Sheepish in space: Inside New Zealand company Lanaco’s plan to use wool to keep astronauts safe
Space. The final frontier. These are the adventures of… sheep?
Sure, a sheep in outer space isn’t exactly what one normally thinks of when they think of exploring the stars. But it soon could be, since New Zealand is on its way to space (and no, we’re not talking about Rocket Lab, though they’re pretty awesome, too).
In 2023, a new era of space exploration will begin when NASA’s deep space exploration craft Orion is set to blast off with four astronauts and a piece of the South Island High Country. Yes, you guessed it: sheep from Aotearoa are going to space. Or their wool, anyway.
Sourced from purpose-bred sheep in Otago, refined in Auckland and now under evaluation at NASA’s Houston Space Centre, a new wool air-filter could play a critical role in protecting astronauts in the event of a fire on board. The filter, called the Helix, is designed by Kiwi wool innovators Lanaco. If the name sounds familiar, it’s because they’re the same folks who created an entirely new breed of sheep – called the Astino – for the wool used in anti-pollution face masks (called Meo – check out Idealog’s story on them here) that were unveiled in 2017 and designed by none other than Karen Walker.
Like the face masks, the Helix’s wool also comes from the Astino. Currently, it’s being tested for use in the Orion’s emergency life-support system in case there’s a fire on board. In short the Helix filter could be used as a pre-filter layer for emergency personal equipment and cabin air systems, preventing clogging in other filter layers by removing thick contaminants like molten plastic.
Lanaco head of technology Shaun Tan, who recently returned from the Johnson Space Centre in Houston, is certainly confident of the Kiwi-made product being able to meet NASA’s stringent requirements for use in outer space. “NASA found us using a technology scout – they were looking for a company that could provide a filter solution for their unique problem with fires in space,” he says of how the partnership with NASA began.
But even though they were “scouted” by the only people (so far) to put humans on the moon, Tan says it’s been a pleasant surprise things have progressed as far as they have. “There is so much involved in each component or technology sent to space, it has been an interesting learning experience for us,” he says.
So what’s next? Says Tan: “Further evaluation and testing, and hopefully full acceptance next year.”
Currently, Orion test flights are scheduled to last well into the 2020s. Following that, the craft could be used to take humans back to the moon, on to Mars, and possibly even beyond. But no matter if the Helix filter and the Astino’s wool will one day help take humanity to another planet for the first time, Tan believes the journey so far says a lot about innovation in Aotearoa. “We believe our NASA collaboration shows the depth and breadth of innovation in New Zealand. Not just low cost commodity agricultural produce, but the ability to develop high value functional materials from what we know and what we grow.”
Lanaco’s Shaun Tan (centre) at NASA.
Quick to also thank the wool industry (especially the Wool Industrial Research Organisation) as well Callaghan Innovation and AgResearch – among others – for their support, Tan adds says there are some lessons other entrepreneurs can learn. “There are opportunities out there that you sometimes never expect – when once-in-a-lifetime things like these come about, you have to pounce on them and do everything you can to make sure it goes well!”

▶ _Set of tasks_
• A. In the article about Lanaco's wool air filter, rewrite the passage between "Currently, Orion test" and "(centre) at NASA.", inclusive, substituting "Jupiter" for "Mars".
• B. Summarize the article about Lanaco's wool air filter in two sentences.
• C. According to the article about Lanaco's wool air filter, what breed of sheep supplies the wool for the Helix filter?

▶ _Supplied data_
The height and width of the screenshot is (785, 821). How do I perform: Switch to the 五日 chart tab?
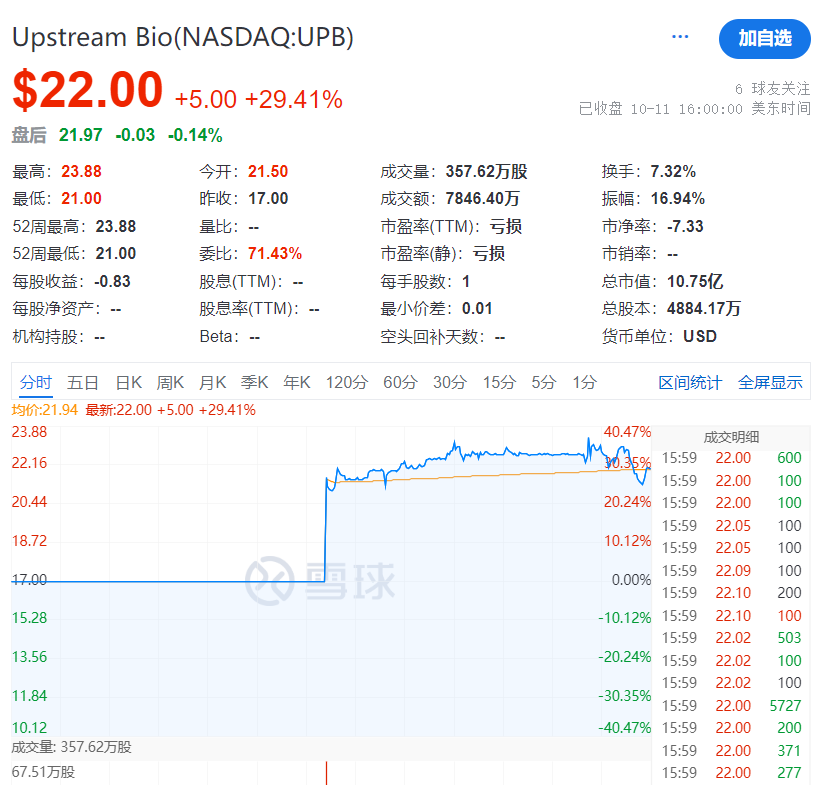(x=83, y=382)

▶ _Your written answers_
• A.
Currently, Orion test flights are scheduled to last well into the 2020s. Following that, the craft could be used to take humans back to the moon, on to Jupiter, and possibly even beyond. But no matter if the Helix filter and the Astino’s wool will one day help take humanity to another planet for the first time, Tan believes the journey so far says a lot about innovation in Aotearoa. “We believe our NASA collaboration shows the depth and breadth of innovation in New Zealand. Not just low cost commodity agricultural produce, but the ability to develop high value functional materials from what we know and what we grow.”
Lanaco’s Shaun Tan (centre) at NASA.

• B. New Zealand company Lanaco has designed the Helix, an air filter made from the wool of its Astino sheep, which NASA is testing for the Orion craft's emergency life-support system in case of a fire on board. Lanaco head of technology Shaun Tan hopes for full acceptance next year and says the NASA collaboration shows the depth and breadth of innovation in New Zealand.

• C. The Astino, a breed Lanaco created.